* [OBJECTIVE]:
Copy out, word for word, the lines of the data below from the line containing "Task: Click the Village" up to and including the line containing "Action: point(187,284)". Leave the pictures out of your answer.

* [INFORMATION SUPPLIED]:
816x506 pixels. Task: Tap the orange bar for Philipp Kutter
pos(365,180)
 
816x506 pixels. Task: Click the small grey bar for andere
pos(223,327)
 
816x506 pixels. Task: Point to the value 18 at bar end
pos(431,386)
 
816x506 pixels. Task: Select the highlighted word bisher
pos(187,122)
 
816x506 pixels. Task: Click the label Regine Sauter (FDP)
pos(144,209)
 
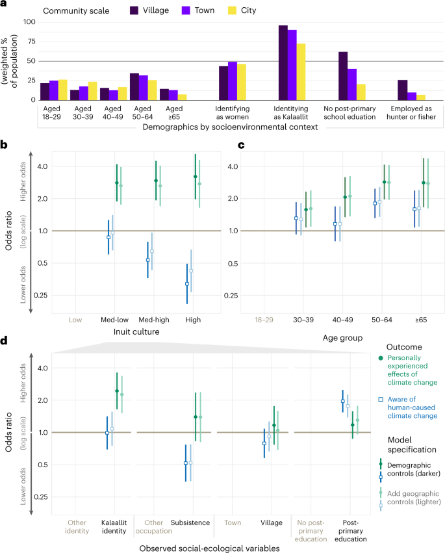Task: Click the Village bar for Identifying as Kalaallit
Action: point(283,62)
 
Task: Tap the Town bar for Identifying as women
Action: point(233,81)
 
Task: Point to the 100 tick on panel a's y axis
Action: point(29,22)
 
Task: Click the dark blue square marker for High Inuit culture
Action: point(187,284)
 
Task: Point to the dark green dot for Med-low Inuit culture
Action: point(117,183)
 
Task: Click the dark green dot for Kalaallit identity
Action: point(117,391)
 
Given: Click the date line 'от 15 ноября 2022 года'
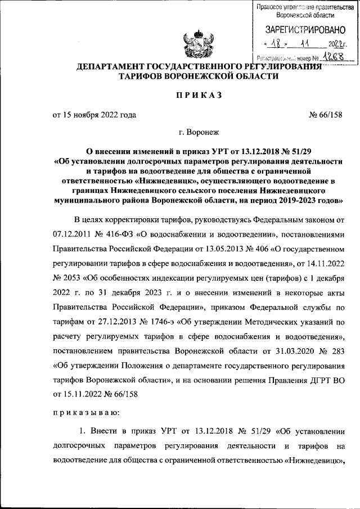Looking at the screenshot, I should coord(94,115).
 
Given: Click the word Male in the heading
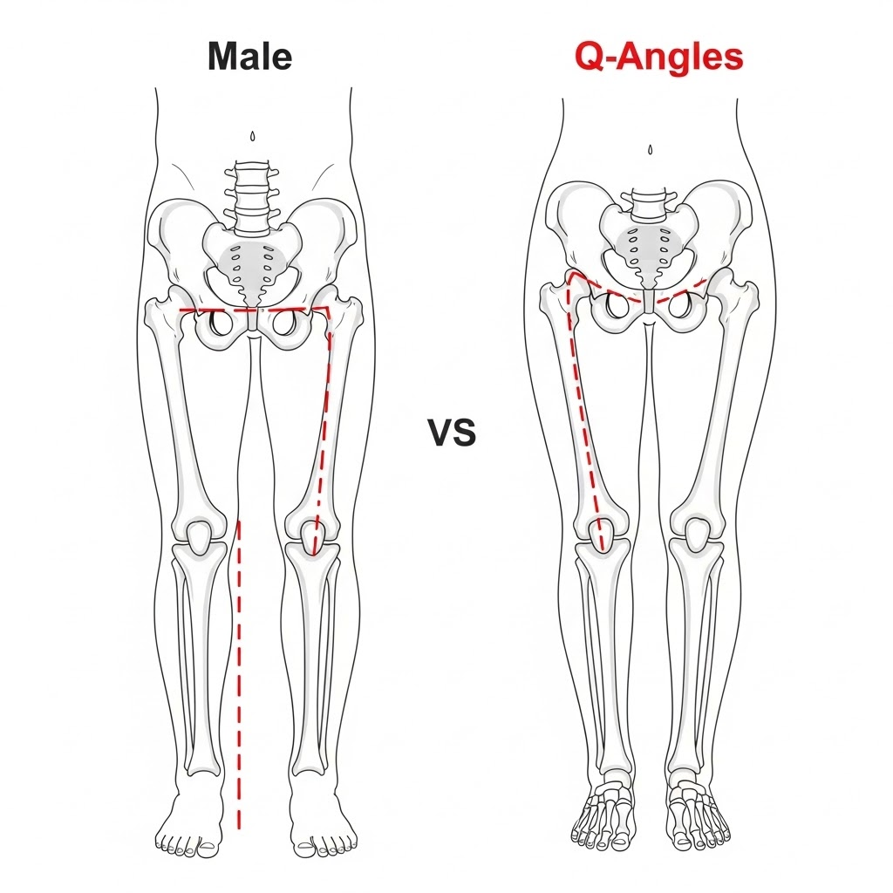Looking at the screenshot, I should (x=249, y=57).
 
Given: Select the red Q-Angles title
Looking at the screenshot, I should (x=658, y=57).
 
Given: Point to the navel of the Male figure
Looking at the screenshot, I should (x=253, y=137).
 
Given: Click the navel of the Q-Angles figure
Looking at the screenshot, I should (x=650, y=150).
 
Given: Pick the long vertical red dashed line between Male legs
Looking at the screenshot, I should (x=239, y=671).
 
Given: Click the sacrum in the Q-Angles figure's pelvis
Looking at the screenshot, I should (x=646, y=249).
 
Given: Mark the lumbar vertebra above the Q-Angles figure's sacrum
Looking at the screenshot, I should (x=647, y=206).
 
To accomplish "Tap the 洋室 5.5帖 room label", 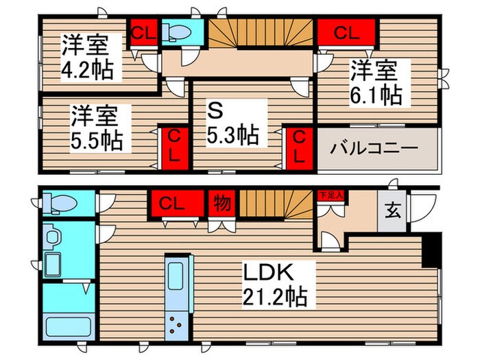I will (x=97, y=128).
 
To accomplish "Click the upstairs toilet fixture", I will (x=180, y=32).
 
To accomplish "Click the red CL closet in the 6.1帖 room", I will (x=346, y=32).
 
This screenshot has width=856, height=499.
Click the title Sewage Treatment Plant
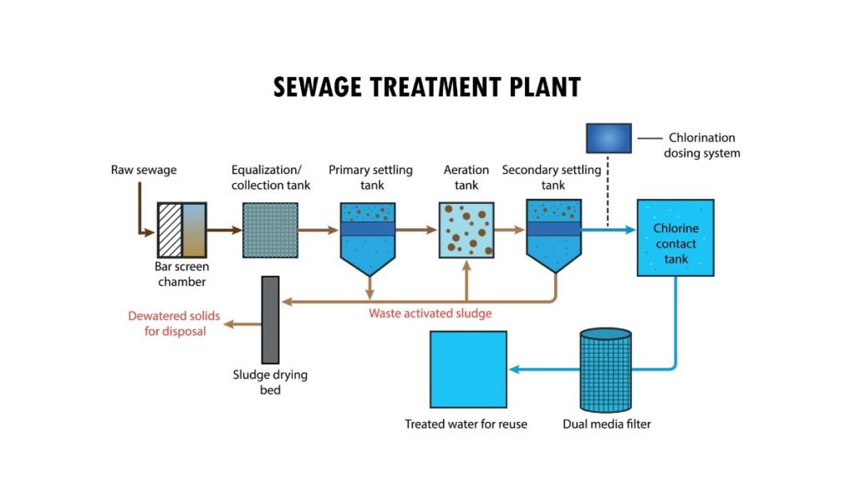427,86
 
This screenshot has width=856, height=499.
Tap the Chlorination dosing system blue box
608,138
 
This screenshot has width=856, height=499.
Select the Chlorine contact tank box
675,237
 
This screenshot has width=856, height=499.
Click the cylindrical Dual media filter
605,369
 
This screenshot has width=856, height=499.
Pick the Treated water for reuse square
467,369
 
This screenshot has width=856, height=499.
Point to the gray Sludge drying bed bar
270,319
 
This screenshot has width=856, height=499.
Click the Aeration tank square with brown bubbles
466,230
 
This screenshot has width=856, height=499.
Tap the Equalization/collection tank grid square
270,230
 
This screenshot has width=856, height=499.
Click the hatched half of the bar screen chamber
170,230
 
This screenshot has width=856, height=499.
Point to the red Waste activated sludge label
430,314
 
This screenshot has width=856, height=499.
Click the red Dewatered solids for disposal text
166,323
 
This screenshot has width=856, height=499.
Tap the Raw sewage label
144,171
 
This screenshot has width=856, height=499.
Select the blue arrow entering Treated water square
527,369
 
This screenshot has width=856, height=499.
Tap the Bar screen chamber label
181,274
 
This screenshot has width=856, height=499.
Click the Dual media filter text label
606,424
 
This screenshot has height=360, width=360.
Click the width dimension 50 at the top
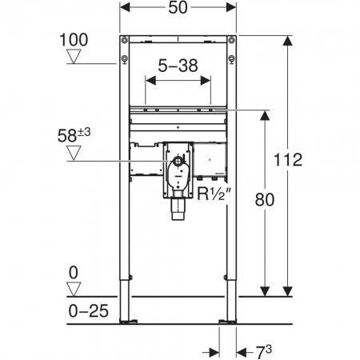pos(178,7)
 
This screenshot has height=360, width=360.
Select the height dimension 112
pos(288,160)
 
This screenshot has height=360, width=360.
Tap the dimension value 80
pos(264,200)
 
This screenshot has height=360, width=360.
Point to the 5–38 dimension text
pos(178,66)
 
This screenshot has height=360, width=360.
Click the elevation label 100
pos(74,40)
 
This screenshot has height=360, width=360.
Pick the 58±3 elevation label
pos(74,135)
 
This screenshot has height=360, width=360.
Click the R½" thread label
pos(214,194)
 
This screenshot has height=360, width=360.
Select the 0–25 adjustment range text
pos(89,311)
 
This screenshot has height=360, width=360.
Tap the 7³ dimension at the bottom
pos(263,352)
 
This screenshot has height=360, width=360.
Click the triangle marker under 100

...

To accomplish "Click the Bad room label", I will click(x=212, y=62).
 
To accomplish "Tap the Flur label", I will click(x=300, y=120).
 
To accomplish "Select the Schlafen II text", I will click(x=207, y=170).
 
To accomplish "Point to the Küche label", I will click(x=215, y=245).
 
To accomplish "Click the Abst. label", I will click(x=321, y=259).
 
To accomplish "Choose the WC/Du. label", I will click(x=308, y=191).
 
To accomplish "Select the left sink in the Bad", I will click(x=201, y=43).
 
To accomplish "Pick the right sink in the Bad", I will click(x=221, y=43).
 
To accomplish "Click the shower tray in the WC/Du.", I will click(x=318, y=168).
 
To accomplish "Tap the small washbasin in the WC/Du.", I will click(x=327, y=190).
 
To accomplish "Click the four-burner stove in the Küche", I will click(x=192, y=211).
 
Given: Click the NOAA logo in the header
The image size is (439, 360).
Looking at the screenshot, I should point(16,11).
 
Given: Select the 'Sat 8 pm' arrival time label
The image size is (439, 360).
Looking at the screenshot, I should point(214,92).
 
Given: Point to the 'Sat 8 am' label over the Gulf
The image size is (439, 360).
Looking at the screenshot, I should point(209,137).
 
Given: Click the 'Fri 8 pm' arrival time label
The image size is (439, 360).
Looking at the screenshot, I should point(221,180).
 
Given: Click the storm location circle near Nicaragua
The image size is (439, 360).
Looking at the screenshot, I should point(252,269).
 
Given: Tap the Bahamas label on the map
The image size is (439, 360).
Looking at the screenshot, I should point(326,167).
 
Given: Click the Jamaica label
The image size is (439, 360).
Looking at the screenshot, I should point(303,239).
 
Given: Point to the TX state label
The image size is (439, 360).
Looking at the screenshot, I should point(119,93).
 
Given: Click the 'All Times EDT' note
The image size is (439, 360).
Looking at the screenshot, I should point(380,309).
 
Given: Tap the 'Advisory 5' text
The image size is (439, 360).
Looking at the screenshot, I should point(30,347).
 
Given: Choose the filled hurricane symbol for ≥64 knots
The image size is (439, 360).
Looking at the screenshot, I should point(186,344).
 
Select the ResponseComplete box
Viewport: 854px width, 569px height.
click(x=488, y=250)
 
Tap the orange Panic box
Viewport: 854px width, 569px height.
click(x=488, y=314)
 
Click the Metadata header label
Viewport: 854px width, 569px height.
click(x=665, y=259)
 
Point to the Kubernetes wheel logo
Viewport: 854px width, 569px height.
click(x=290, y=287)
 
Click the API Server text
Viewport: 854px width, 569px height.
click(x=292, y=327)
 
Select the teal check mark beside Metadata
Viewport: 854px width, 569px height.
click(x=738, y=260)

* [SOLUTION TO THE PROBLEM]:
Task: Click the Village bar for Identifying as Kalaallit
Action: point(283,62)
 
Task: Tap the Town bar for Identifying as women
Action: point(233,81)
 
Task: Point to the 100 tick on panel a's y axis
Action: point(29,22)
 
Task: Click the dark blue square marker for High Inuit culture
Action: point(187,284)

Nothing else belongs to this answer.